Chapter 1: The Unexplained

The thirty minute drive to pick up my guitar from an over-due service became the perfect opportunity to listen to a mix tape (CD actually) of new music.  A friend who was yet to release a batch of songs had asked me to listen to the tracks and see if I could come up with melodies and lyrics.  The second song on the rough project caught my attention, it had mood and groove and while chilled, had some sort of intensity that was calling me.  Singing randomly to it, I clicked a continuous repeat until these words lodged “The unexplained, the unthinkable, it’s how you move, it’s who you are.”  Over. And over. And over again.  Eventually the car turned left up a deep-in-to-the-countryside lane, I grabbed my phone and pressed record singing this lyric repeatedly.  It stuck and I liked it.

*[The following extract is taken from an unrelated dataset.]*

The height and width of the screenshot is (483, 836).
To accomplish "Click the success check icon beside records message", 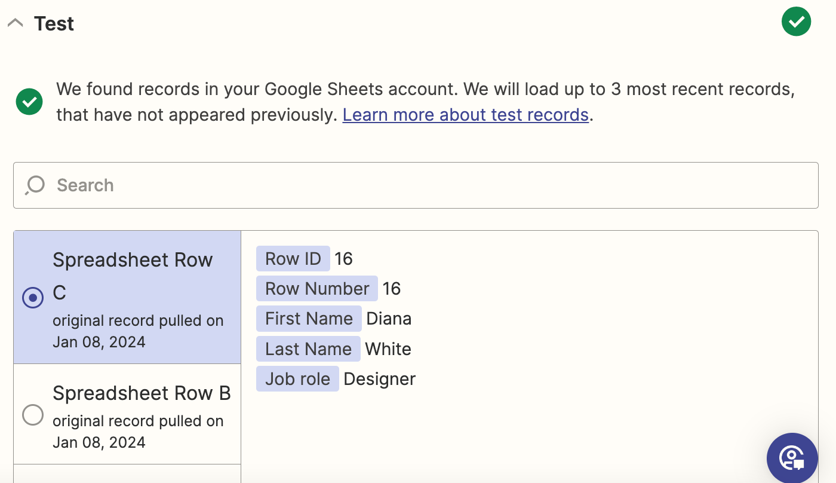I will 29,102.
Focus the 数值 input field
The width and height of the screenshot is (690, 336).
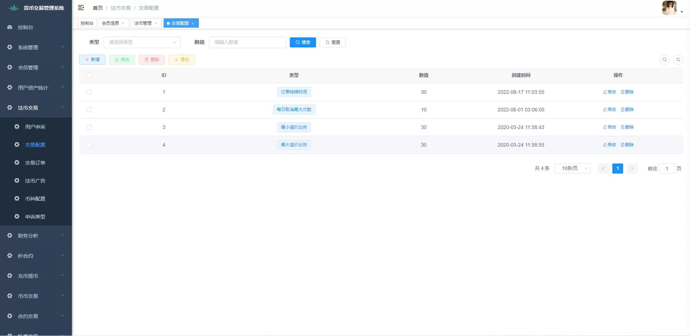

Fast forward three or four weeks, and the same song whined repeatedly with no more lyrics (insert sad emoji).  Surely, if a chorus arrives within thirty minutes why wouldn’t I be able to create at least a bridge or a hook or something!

Some songs are meant to die a while.  It was clear I was going to make limited progress, and so it became a stack of unfinished songs on my unfurnished shelf.  As I wrote several other songs for the album Vulnerability it became obvious that to make the album really work, we needed a few upbeat tunes.  ‘The Unexplained‘ as I had already titled it, surely could become that, but who else could I work with?  Historically I have struggled with co-writing.  I get too uncomfortable and nervous ending up agreeing with what really doesn’t sound great, and second guessing my gut instincts.  This was until I met Feranmi.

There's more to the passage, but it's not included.